Much of that is not on point.
Aldrich said the Illinois Commerce Commission deadline to provide a crossing either above or below grade is late 2021. Aldrich noted past federal practice is that the town pays for project expenses on a monthly basis, sends an invoice to the federal government, and gets a check the next month. Aldrich noted Union Pacific is well aware of the project and agreed in a memorandum of understanding to the town’s pursuit of an underpass, negating the safety argument.
John Weaver of Normal told the council he was there to speak out for his grandchildren.
“The last I heard, the federal government is $23 trillion in debt. The State of Illinois is gonna put in money. Guess what? The state of Illinois is deeply in debt … I want a future for my grandchildren, not a future to be mortgaged,” said Weaver. “If the feds, the state, and the town had cash in the bank to pay for an underpass I would say Hallelujah. But they don’t."
Patrick Dullard is a Normal resident and president of Friends of the Constitution Trail. Dullard argued for recapturing tax money for the area through the grant.

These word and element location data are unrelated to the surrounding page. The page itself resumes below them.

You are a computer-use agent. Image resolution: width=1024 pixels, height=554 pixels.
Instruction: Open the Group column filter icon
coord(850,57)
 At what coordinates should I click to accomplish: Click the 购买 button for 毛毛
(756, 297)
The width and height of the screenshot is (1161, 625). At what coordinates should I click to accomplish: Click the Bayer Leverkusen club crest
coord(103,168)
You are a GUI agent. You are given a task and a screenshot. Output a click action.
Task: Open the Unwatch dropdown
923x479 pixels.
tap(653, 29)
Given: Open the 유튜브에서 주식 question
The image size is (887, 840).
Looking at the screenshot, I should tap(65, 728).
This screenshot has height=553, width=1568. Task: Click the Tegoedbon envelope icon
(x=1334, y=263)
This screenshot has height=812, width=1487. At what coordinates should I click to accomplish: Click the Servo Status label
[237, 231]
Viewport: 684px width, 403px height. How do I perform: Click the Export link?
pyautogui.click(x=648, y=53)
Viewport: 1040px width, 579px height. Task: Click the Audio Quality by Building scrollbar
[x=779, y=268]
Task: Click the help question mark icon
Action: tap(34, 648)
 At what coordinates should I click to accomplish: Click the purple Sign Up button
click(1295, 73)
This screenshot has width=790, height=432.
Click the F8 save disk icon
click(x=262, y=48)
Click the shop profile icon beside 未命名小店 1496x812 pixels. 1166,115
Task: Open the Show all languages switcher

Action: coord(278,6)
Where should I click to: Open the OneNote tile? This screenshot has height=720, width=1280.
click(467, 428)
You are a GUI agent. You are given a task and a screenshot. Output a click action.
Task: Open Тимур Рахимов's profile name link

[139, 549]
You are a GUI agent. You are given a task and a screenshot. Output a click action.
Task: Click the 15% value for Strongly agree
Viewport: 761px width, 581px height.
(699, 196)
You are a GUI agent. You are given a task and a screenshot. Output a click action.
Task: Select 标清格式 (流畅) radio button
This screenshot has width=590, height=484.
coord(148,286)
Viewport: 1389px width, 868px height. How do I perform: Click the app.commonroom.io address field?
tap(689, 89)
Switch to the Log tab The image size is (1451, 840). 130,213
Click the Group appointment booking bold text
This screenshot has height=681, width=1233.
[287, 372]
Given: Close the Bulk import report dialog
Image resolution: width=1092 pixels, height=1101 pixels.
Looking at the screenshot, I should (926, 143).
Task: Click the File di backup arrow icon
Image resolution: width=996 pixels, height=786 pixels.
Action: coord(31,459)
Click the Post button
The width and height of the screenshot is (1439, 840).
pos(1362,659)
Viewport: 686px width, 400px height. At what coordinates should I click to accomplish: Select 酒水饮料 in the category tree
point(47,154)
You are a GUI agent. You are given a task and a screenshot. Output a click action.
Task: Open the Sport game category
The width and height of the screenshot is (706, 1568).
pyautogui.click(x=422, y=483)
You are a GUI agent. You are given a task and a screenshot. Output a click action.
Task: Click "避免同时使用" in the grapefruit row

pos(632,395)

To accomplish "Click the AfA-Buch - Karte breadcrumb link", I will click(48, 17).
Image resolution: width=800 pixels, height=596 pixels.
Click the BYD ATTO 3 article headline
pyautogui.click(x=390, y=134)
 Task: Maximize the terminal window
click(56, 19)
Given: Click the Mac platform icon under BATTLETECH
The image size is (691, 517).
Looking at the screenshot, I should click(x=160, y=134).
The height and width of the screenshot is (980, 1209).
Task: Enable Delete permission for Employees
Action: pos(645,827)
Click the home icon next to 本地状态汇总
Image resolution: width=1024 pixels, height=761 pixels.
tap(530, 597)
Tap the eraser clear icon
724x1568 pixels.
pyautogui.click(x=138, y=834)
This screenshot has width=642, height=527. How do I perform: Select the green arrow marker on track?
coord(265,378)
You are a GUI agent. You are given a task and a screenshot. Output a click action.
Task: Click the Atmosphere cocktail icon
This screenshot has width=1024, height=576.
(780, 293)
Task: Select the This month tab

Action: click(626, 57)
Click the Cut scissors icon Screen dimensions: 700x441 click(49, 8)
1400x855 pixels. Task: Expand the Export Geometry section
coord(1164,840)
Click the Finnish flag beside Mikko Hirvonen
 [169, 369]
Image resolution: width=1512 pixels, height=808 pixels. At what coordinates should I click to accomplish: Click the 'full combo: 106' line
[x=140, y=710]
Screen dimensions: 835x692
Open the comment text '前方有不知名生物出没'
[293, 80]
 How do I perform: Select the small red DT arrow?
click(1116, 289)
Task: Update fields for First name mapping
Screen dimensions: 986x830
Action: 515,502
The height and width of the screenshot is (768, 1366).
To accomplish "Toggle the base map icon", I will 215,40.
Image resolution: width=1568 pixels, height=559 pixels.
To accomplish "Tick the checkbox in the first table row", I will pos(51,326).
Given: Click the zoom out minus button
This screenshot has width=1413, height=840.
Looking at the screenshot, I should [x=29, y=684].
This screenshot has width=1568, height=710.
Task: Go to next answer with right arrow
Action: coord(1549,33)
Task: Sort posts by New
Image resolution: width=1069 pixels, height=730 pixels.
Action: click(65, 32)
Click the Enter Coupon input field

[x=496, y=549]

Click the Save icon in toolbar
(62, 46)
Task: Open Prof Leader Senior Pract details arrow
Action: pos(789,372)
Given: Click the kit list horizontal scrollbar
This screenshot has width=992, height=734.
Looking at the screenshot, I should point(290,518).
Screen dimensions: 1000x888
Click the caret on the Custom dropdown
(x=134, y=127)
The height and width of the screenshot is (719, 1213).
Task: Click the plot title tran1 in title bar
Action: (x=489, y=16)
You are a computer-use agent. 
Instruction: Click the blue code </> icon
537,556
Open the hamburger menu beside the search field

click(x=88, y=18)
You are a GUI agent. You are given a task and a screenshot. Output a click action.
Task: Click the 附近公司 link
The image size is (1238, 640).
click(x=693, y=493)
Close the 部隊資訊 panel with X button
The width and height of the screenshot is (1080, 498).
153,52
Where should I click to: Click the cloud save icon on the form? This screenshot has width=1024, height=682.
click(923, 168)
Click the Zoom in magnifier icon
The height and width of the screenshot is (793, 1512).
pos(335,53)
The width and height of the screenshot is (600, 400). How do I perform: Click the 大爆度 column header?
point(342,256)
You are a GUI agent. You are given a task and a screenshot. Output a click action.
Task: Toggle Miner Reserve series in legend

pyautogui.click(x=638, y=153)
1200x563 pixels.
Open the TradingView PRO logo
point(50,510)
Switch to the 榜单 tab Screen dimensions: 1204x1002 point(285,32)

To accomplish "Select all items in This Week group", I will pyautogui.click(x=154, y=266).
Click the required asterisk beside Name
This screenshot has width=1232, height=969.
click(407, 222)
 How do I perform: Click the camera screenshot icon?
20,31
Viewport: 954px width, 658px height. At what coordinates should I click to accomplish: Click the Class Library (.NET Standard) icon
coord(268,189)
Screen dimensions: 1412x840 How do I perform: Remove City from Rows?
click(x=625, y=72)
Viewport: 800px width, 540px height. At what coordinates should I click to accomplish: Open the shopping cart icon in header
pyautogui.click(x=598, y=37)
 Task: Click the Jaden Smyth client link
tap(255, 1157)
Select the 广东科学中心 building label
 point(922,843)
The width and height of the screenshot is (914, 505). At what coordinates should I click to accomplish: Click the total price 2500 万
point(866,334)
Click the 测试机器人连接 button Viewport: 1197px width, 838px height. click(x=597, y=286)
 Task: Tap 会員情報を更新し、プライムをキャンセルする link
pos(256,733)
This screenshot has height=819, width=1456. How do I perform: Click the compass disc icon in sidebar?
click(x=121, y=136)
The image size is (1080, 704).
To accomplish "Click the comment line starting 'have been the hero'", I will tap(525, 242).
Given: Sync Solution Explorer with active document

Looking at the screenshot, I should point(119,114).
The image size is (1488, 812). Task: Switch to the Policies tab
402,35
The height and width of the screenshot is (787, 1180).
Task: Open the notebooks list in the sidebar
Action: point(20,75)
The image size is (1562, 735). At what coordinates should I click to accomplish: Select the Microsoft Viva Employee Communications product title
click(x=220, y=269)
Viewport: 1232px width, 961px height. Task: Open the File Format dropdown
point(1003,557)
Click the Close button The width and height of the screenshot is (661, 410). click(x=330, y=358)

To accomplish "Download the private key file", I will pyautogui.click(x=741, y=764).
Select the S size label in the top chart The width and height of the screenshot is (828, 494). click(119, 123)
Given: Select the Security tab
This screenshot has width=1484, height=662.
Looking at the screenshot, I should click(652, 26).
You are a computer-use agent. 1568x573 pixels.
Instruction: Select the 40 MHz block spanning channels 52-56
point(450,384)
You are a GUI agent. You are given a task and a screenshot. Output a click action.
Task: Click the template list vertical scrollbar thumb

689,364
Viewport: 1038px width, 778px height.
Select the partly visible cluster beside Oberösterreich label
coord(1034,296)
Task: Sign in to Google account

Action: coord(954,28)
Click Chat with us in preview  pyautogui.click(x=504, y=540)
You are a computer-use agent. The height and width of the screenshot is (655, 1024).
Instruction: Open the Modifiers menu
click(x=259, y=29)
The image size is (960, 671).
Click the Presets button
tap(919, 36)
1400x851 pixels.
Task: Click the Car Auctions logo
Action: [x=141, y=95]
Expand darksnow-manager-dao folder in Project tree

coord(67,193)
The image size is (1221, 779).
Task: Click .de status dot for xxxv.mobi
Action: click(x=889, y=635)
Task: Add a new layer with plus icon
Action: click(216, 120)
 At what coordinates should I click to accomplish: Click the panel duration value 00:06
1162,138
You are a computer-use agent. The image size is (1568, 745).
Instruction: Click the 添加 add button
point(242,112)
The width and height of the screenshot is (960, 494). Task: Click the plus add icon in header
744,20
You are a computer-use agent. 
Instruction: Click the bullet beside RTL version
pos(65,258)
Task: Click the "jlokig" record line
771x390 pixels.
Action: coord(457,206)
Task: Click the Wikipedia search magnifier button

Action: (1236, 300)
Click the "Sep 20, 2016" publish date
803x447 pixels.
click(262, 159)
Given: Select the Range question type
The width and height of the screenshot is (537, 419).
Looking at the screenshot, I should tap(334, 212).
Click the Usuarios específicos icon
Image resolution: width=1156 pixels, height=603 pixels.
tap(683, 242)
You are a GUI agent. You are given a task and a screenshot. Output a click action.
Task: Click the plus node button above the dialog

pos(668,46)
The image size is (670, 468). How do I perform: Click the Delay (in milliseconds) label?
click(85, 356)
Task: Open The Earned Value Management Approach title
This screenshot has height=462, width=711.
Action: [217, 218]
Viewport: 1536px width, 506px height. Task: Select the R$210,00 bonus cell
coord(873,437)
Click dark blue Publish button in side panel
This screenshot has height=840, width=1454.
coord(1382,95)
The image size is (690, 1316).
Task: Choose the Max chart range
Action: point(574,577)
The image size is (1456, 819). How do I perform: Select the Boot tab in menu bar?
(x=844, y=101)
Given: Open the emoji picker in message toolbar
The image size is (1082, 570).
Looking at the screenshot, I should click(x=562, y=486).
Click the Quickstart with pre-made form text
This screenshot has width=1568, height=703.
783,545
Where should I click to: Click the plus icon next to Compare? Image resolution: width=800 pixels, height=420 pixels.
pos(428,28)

“Bloomington and Normal are tax creditors. We send out more tax dollars than we receive. I don’t think this is increasing my tax burden. I think this is optimizing my tax burden,” said Dullard.
And Reagan Rinchiuso framed the issue as one of safety. Rinchiuso noted bicyclists on the Constitution Trail now have to ride on the train-boarding platform then take an extremely sharp turn at Linden. She says pedestrians are often in danger of being struck, and she said she knew of a woman who broke her clavicle in a mishap there.
“Often there are children in the vicinity (of the Children’s Discovery Museum) that might be crossing the tracks. It’s only a question of time before something happens,” said Rinchiuso.
Town staff and former council member Jeff Fritzen also said having safer pedestrian and bike access to Uptown South would encourage further development in that area.